Behavior-based malware detection has been widely studied, using a variety of models and methods. Early work in malware and intrusion detection used system call patterns to identify anomalous behavior. Extensions to this work include efforts to use the arguments of system calls as features, machine learning algorithms for detection, and high-level models of system activity to improve detection.
Additional proposed methods of behavioral malware detection include taint analysis, a technique specifically intended for privacy-breaching malware. Also used are model checking, machine learning using performance monitors, computational geometry-based anomaly detection, and semantics that describe malicious behaviors. In the related field of network intrusion detection systems (NIDS), sequential change-point detection techniques have been applied to data collected from networks to identify intrusions and to detect denial of service (DoS) attacks.

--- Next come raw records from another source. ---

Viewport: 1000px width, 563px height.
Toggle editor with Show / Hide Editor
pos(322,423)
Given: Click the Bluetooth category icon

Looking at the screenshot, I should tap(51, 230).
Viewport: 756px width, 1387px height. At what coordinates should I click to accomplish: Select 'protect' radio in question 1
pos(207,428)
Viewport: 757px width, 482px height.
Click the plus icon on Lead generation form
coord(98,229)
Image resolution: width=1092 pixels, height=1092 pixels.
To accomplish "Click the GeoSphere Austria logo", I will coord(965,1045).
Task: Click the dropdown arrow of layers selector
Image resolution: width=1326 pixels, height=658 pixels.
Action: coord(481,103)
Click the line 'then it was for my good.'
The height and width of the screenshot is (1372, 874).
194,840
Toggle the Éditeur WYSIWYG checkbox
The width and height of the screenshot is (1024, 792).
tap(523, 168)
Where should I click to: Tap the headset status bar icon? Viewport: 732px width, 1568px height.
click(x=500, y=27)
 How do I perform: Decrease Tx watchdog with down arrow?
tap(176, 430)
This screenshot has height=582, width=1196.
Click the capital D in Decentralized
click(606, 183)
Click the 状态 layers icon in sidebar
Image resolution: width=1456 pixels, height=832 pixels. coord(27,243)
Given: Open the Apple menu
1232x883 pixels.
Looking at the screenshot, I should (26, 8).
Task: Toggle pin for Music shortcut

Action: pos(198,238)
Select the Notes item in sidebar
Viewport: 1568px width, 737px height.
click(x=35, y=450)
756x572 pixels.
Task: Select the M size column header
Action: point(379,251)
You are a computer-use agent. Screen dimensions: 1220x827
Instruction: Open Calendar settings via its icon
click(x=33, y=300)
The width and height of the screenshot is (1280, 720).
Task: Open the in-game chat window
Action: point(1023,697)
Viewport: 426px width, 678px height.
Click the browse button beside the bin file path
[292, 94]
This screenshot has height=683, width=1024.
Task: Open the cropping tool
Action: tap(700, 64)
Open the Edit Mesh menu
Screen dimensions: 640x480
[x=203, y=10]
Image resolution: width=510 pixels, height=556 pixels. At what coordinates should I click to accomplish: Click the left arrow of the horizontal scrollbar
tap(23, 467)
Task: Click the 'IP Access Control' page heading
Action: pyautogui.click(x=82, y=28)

A recent paper by Canali et al. entitled “A quantitative study of accuracy in system call-based malware detection,” in Proceedings of the 2012 International Symposium on Software Testing and Analysis, ser. ISSTA 2012. New York, N.Y., USA: ACM, 2012, pp. 122-132, studies the performance of various behavioral malware detection models, including n-gram, tuple, and bag of words models, on system calls and system behaviors. The two major contributions of Canali are that model selectivity and specificity do not necessarily improve detection performance, and that extensive empirical evaluation is required to establish the usefulness of behavioral malware detection techniques.